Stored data
------
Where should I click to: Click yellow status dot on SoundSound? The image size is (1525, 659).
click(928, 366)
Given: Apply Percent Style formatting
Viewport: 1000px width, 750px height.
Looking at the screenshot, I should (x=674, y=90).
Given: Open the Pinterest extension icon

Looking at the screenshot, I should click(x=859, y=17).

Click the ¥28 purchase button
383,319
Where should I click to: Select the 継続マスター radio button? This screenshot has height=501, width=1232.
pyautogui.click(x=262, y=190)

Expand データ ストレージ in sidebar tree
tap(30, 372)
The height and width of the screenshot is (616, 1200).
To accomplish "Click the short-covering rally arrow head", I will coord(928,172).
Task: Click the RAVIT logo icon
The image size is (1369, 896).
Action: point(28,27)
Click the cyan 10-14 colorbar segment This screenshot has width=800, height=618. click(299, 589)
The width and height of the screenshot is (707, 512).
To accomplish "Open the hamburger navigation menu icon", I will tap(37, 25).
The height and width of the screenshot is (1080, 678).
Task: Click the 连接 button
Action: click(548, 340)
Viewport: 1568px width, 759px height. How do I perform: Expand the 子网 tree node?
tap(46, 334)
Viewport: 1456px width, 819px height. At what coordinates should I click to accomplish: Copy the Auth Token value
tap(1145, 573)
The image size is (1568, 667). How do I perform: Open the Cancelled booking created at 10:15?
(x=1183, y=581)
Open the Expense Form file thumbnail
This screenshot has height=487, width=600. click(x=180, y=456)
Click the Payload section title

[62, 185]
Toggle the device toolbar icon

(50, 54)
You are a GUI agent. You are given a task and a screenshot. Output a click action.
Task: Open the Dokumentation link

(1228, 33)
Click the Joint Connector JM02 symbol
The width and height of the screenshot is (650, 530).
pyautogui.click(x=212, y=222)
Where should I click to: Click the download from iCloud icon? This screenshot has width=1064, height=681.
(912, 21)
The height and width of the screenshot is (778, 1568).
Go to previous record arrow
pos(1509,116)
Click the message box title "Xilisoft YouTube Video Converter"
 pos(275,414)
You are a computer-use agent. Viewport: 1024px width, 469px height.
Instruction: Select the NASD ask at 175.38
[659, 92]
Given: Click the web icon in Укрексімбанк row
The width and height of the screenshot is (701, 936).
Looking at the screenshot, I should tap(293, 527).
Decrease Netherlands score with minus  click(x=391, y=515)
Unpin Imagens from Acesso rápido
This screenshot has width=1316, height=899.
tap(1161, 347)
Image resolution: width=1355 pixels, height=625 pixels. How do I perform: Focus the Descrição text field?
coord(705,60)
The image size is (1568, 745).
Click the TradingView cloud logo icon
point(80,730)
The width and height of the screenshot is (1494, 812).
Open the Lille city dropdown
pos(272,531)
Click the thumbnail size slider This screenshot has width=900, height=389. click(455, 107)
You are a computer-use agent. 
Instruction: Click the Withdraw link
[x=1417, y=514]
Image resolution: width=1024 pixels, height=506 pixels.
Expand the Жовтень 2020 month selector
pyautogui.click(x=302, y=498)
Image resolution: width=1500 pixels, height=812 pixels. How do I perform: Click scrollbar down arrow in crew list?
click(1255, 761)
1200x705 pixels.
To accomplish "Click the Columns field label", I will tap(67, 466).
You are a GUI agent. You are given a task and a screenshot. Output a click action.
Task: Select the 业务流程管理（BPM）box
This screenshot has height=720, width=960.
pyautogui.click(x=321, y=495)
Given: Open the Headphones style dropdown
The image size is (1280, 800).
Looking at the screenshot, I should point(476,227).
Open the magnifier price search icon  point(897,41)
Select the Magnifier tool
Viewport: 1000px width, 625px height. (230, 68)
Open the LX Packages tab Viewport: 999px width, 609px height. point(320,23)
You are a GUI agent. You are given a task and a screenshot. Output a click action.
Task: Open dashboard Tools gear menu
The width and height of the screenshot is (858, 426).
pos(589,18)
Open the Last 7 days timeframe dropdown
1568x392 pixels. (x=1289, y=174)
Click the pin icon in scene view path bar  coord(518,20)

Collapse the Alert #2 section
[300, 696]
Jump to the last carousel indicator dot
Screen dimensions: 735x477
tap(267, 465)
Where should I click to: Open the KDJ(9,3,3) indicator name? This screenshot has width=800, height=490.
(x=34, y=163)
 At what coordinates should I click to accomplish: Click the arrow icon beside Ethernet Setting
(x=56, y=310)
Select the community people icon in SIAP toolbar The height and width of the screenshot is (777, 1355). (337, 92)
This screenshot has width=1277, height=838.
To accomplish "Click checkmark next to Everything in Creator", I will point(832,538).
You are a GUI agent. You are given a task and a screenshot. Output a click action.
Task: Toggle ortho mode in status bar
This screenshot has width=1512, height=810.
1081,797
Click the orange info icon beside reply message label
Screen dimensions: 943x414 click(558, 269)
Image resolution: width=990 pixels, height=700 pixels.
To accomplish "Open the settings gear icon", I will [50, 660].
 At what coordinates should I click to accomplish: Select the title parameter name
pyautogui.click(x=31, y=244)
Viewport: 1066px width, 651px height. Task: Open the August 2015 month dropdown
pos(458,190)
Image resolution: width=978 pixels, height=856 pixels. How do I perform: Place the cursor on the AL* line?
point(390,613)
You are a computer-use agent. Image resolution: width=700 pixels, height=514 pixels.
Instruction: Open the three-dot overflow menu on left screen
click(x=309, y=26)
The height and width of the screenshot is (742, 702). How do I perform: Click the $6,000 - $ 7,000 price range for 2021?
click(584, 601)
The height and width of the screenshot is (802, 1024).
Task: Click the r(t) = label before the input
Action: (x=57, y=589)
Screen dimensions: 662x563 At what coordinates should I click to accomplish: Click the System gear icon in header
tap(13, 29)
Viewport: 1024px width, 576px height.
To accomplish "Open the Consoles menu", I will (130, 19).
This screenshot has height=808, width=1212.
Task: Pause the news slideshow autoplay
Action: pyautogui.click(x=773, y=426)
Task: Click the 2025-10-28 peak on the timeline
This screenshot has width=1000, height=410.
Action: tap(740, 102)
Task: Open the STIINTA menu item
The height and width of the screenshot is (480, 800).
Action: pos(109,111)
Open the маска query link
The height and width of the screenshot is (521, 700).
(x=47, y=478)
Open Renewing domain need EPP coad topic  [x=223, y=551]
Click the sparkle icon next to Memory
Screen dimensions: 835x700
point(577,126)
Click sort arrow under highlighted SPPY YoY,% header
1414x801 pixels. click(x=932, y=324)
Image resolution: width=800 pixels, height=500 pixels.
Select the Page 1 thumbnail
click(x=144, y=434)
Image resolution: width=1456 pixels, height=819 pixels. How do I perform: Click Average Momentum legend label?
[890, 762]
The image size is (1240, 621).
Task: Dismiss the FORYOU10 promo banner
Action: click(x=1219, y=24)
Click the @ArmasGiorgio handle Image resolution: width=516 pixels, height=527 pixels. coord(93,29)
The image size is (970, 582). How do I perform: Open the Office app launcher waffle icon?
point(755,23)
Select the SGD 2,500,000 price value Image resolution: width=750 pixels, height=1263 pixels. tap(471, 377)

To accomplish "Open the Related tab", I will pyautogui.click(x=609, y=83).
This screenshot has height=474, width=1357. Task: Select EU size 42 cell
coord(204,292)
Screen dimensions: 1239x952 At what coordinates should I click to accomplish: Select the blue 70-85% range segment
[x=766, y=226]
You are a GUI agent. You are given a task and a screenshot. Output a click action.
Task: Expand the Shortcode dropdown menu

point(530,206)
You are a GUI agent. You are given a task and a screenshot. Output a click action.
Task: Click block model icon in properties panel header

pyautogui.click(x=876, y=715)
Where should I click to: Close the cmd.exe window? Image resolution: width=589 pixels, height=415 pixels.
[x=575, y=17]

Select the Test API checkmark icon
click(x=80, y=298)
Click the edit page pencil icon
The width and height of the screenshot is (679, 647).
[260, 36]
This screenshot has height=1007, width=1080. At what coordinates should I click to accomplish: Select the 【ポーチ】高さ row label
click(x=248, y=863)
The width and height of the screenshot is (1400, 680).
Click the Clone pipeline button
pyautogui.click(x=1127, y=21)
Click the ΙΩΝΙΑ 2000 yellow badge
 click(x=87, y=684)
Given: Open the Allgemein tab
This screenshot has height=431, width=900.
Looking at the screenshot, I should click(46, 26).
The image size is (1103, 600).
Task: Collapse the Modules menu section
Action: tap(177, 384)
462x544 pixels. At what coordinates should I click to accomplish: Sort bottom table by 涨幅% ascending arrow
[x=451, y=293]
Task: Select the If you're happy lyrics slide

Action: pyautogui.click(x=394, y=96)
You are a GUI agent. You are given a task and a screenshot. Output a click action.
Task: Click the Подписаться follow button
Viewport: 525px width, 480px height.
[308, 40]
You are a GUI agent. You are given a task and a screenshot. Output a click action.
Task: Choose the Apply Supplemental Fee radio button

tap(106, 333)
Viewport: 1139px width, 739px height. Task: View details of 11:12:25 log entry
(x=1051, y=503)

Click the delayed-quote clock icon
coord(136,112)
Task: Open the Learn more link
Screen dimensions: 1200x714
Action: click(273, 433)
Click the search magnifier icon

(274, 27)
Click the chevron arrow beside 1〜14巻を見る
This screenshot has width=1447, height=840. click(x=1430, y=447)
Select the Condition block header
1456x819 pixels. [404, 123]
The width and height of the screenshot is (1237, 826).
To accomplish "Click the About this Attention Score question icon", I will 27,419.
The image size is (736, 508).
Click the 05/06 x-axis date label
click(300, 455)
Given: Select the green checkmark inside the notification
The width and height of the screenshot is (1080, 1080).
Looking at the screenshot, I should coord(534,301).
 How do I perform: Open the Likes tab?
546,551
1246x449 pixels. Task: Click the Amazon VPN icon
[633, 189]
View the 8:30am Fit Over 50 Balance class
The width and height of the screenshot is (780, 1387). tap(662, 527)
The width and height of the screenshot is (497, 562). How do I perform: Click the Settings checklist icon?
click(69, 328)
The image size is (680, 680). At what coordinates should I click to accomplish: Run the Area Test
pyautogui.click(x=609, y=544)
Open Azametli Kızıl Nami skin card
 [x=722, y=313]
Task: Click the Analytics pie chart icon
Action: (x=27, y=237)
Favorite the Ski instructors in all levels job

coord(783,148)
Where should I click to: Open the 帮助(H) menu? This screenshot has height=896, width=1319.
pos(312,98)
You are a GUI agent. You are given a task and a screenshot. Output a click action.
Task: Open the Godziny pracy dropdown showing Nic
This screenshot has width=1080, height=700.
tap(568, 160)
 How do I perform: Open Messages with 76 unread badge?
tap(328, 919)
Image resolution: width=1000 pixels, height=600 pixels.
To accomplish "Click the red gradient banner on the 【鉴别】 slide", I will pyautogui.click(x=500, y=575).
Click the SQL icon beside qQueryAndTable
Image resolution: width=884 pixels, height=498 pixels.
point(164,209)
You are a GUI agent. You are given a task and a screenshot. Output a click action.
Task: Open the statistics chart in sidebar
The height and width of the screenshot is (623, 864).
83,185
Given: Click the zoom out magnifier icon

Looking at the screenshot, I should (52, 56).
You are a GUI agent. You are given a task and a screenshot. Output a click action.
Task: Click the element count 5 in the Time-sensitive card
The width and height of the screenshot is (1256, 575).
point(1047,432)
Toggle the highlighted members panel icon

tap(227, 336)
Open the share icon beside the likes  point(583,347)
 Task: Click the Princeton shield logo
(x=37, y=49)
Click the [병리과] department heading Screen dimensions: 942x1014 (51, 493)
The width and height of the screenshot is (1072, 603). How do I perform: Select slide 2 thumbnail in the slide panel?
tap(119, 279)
------
** Task to carry out **
Write the lines out again exactly, from the one containing "The width and height of the screenshot is (1256, 575)." through the last line of the records, and include no other lines.

** Result below **
The width and height of the screenshot is (1256, 575).
point(1047,432)
Toggle the highlighted members panel icon

tap(227, 336)
Open the share icon beside the likes  point(583,347)
 Task: Click the Princeton shield logo
(x=37, y=49)
Click the [병리과] department heading Screen dimensions: 942x1014 (51, 493)
The width and height of the screenshot is (1072, 603). How do I perform: Select slide 2 thumbnail in the slide panel?
tap(119, 279)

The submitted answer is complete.